TRECHO DO DOCUMENTO
- - - -
Concepção e curadoria: Ana Matheus Abbade
Esta edição Manicure Show NAVALHA revelará por nós e para nós: gays: bichas: *trans: não-binárias: afeminad_s: masculin_s: lésbicas: corpos não conformados: gênero disruptivo: mulheres desgovernáveis: repito: nesta edição Manicure Show, NAVALHA trará a base de seu EXÉRCITO de NAVALHAS: aquilo em que trazemos em nossas BASE. TRÁ!
Imagem capa: Cybershot___
Bandeira NAVALHA Manicure Show por Ana Matheus Abbade
19 horas. Ao som de Frozen2000, composta por Vera Lúcia e Junior Ferreira com repertório eclético entre funk carioca e pop americano de Daniela Avellar, com sentimentos eletrônicos da música house o público era estimulado a soltar o corpo e tomar consciência da potente reunião que ali se configurava.
- - - -
DADOS FORNECIDOS
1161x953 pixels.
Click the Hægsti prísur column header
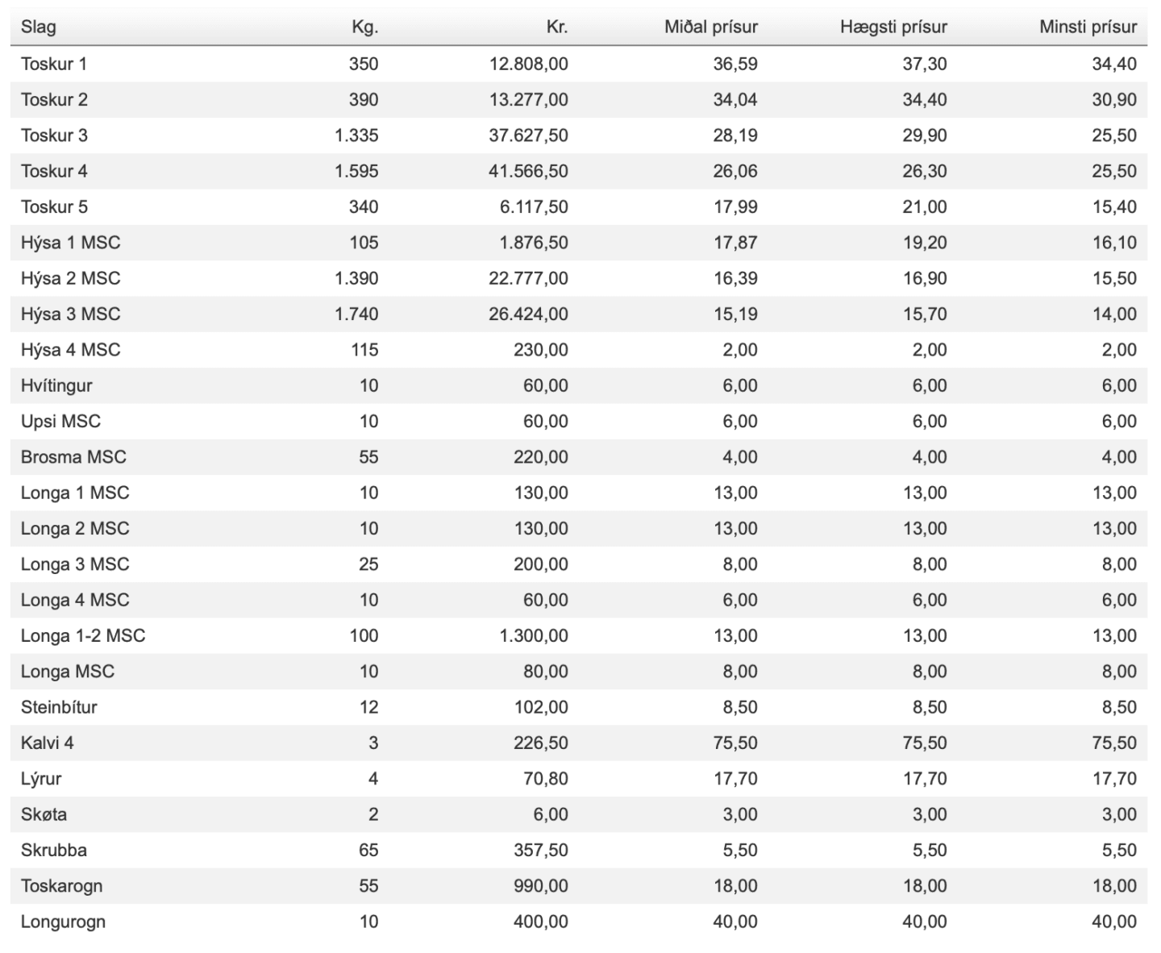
- - - -
TAREFAS SOLICITADAS
A - Transcreva do texto sobre o Manicure Show tudo o que vai de "Concepção e curadoria: Ana" até "nossas BASE. TRÁ!".
B - No texto sobre o Manicure Show, quem assina a concepção e a curadoria?
C - Dê seguimento ao texto sobre o Manicure Show a partir do ponto em que ele termina.

RESPOSTAS POR TAREFA
A -
Concepção e curadoria: Ana Matheus Abbade
Esta edição Manicure Show NAVALHA revelará por nós e para nós: gays: bichas: *trans: não-binárias: afeminad_s: masculin_s: lésbicas: corpos não conformados: gênero disruptivo: mulheres desgovernáveis: repito: nesta edição Manicure Show, NAVALHA trará a base de seu EXÉRCITO de NAVALHAS: aquilo em que trazemos em nossas BASE. TRÁ!

B - Ana Matheus Abbade.

C -
Uhura Bqueer. Registro: Felipe Molitor
Após passar suas mãos pelas da manicure, com uma peixeira empunhada e na pele (sintética) de uma onça, Uhura Bqueer abre os trabalhos performáticos da noite. Drag queen/transformista paraense, Uhura promove duas performances de lip sync para as canções Piranha (1974) de Alypyo Martins e Curumim Chama Cunhatã Que Eu Vou Contar (Todo dia era dia de Índio) (1981), de Jorge Ben Jor. Ambas as canções evocam, em Uhura, a construção da nacionalidade em torno do corpo amazonense e de suas posições histórica e geográfica. Seu corpo é também assentamento político, conexão tecnoamazônica de passado e presente de luta e visões de futuro.
A peixeira é um objeto que nos leva de volta a 1989, quando, durante audiência pública em Altamira (PA), foi discutido o projeto de construção do complexo hidrelétrico de Kararaô no rio Xingu, atual Belo Monte. Em um gesto de resistência que percorreu o mundo, a jovem índia Tuíra encostou a peixeira no rosto do então presidente da Eletronorte com um movimento rápido e preciso, para reivindicar suas terras indígenas e o seu espírito de vida. A repercussão desse ato de protesto levou o Banco Mundial a suspender o financiamento da usina.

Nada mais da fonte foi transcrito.